5.)  PROVIDE A RECEIPT: Print out a receipt for the customer so that they have a record of the artwork and price they paid for it.  The receipt should have all of your contact information on it, as well as your website address, your phone number and your email.  Many artists include a copyright notice on their receipts.  Ours states that “The artwork copyright is owned by Drew Brophy.  Any reproduction of this artwork must be agreed to, in a separate licensing agreement and in writing, by Drew Brophy.”

6.)  RECORD THE COLLECTORS CONTACT INFO: Always keep a record of all buyers of your artwork.
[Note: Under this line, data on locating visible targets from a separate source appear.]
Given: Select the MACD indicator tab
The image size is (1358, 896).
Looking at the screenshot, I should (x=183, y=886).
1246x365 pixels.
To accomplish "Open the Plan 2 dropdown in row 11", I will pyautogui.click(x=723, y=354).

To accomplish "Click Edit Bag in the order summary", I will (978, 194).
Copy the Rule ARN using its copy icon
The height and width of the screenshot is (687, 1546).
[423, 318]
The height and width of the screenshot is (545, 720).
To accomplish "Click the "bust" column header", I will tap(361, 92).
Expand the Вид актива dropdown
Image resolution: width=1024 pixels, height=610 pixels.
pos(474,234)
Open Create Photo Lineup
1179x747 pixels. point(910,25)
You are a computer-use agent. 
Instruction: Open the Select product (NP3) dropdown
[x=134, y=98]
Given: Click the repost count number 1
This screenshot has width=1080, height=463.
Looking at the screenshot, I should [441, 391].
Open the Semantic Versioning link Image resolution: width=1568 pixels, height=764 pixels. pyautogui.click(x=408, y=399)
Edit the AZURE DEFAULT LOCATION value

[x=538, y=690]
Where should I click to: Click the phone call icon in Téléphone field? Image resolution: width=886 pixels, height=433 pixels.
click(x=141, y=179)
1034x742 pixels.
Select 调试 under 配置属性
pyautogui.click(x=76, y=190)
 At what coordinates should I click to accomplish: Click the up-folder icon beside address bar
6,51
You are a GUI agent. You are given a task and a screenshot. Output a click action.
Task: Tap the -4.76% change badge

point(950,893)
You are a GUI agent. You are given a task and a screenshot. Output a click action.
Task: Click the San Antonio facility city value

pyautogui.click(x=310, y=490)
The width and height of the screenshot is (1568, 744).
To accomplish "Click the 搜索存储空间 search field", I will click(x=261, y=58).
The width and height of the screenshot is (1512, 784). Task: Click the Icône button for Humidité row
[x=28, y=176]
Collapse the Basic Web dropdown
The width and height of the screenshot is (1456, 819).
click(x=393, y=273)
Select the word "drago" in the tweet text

We have a spreadsheet of every person who has bought Drew Brophy’s originals going back to 1996 (which is when we started keeping track).  I recommend using an Excel Spreadsheet so that you can sort according to year, or painting name, or medium, as you need to.  The spreadsheet has the following information:

TITLE OF ARTWORK/Year Created/MEDIUM/Size/$ PRICE PAID/Buyer NAME, ADDRESS, PHONE, EMAIL

7.)  SEND A THANK YOU CARD:  We mail a nice “thank you” card about a week after the painting was shipped, delivered or picked up.  In the card we write our heartfelt thanks for the buyer contributing to the arts and we share our wish that they enjoy the art for years to come.

8.)  MAILING LIST:  Add your collector’s information to your mailing list (ask permission to add their e-mail to your newsletter list).  If you don’t send out mailers or newsletters, eventually you will, so start your list now.  A mailing list is a fabulous way to keep in touch with your collectors over the years, particularly if you want to invite them to future shows or let them know about new works that you’ve created.

Be sure to let your collector know that you appreciate their love of your art, and that you are happy to see the piece go to a good home.  Without the support of our collectors, I don’t know what Drew and I would be doing for a living.

Art collectors are the angels that provide support for the arts and that make it possible for artists to put more beauty into the world. For that, I’m grateful!